Cupra Tindaya, koncepcja „zwierzęcia”, której celem jest przełamanie granicy między tym, co fizyczne, a tym, co cyfrowe
Hiszpańska marka z Grupy Volkswagen prezentuje na targach motoryzacyjnych w Monachium swój koncept Tindaya, który mieliśmy okazję zobaczyć przedpremierowo. Futurystyczny model z atrapą chłodnicy, która ożywia jego przód.

Cupra to obecnie jedna z najsilniejszych marek w Grupie Volkswagen.
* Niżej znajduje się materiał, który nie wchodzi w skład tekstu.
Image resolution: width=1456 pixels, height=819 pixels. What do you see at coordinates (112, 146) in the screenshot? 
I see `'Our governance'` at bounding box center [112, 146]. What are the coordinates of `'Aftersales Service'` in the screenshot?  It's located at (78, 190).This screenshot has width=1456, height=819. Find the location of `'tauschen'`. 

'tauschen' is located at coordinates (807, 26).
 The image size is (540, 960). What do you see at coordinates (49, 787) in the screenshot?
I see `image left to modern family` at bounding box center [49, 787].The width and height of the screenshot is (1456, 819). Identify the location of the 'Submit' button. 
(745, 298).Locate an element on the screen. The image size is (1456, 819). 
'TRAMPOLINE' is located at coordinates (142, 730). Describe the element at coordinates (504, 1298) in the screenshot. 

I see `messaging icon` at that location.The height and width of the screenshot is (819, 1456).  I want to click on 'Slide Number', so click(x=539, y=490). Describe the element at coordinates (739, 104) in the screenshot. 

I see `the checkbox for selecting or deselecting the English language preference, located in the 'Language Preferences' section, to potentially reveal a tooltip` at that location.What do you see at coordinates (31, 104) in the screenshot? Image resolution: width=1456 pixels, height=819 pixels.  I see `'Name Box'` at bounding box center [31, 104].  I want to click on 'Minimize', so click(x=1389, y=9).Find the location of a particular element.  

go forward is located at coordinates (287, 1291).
Na salonie samochodowym w Monachium zaprezentowała koncept Tindaya, który ucieleśnia jej niedaleką przyszłość.

Zabawna nazwa nawiązująca do tradycji Seata, ale także Cupry, nadawania swoim modelom nazw miast lub miejsc kojarzących się z Hiszpanią. Góra Tindaya to rzeczywiście wulkan na Wyspach Kanaryjskich, na wyspie Fuerteventura. Dlaczego więc nie miałaby ona trafić do przyszłego modelu produkcyjnego Cupry, po najnowszych modelach Tavascan, Terramar i innych z Formentorów?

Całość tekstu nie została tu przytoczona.